# What this exercise asks
A – In the article on phthalate exposure and low birth weight, retype the passage beginning at the words "Findings from a" and stopping after "of low birth weight.".
B – According to the article on phthalate exposure and low birth weight, what method was used to determine phthalate levels?

# Document segment
---*---

Low birth weight risk
Phthalate exposure linked to low birth weight.
Findings from a study of Chinese newborns suggest that pregnant women exposed to phthalates - plasticzser chemicals used in many consumer products - increases the risk of low birth weight.
In animal studies, phthalate exposure has been linked to reduced fetal birth weight and shorter pregnancies, note Dr. Ren-Shan Ge, from Rockefeller University, New York, and colleagues there and in Shanghai. "No data are available regarding a possible association between phthalate exposure and low birth weight in humans," they point out in the latest issue of The Journal of Pediatrics.
To look into this issue, the researchers measured phthalate levels in the pregnant mother's blood, the cord blood, and meconium specimens obtained from 88 mother-newborn pairs in which the infant had a low birth weight and in 113 unexposed control pairs. Phthalate levels were determined with high-performance liquid chromatography-mass spectrometry.

---*---

# Exercise data

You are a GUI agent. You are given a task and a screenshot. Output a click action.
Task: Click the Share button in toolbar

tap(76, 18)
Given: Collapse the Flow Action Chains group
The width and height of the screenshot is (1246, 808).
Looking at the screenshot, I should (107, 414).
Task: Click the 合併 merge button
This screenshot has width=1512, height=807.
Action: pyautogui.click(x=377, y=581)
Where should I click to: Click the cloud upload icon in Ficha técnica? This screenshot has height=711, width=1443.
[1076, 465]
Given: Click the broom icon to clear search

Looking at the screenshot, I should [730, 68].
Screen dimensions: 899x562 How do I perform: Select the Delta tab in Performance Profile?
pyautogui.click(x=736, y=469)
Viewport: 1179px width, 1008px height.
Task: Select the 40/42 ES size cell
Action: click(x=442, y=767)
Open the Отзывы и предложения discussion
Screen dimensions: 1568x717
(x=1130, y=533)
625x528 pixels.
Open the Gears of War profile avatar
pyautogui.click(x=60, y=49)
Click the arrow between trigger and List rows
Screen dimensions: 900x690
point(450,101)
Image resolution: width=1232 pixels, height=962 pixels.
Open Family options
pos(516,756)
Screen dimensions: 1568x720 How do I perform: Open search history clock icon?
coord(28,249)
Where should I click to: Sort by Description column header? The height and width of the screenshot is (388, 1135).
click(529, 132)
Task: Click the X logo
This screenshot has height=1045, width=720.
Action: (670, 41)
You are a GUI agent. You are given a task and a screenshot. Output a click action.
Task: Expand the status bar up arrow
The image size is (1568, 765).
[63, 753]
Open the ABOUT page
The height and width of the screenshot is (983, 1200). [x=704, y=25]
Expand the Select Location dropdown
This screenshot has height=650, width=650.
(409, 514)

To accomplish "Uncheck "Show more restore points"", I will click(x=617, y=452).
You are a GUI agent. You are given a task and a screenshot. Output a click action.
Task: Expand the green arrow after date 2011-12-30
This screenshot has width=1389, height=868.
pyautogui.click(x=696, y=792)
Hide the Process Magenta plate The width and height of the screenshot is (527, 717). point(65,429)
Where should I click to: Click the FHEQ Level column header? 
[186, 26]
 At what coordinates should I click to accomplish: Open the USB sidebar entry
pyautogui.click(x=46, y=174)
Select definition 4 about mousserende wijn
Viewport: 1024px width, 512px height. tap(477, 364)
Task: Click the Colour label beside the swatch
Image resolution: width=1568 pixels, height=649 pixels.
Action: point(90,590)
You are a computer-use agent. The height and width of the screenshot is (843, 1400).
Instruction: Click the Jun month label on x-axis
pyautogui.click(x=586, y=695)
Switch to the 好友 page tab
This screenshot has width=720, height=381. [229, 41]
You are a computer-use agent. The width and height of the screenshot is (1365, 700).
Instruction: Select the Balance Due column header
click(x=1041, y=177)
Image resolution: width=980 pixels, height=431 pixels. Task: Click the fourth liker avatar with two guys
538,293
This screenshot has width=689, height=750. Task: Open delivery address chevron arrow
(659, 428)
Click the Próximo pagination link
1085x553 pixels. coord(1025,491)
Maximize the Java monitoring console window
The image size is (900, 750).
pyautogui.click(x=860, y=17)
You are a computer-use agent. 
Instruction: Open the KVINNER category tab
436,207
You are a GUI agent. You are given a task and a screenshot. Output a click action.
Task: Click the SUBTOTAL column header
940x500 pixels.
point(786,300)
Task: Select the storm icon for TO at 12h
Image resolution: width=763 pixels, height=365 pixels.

---*---

# Task-by-task outputs
A –
Findings from a study of Chinese newborns suggest that pregnant women exposed to phthalates - plasticzser chemicals used in many consumer products - increases the risk of low birth weight.

B – High-performance liquid chromatography-mass spectrometry.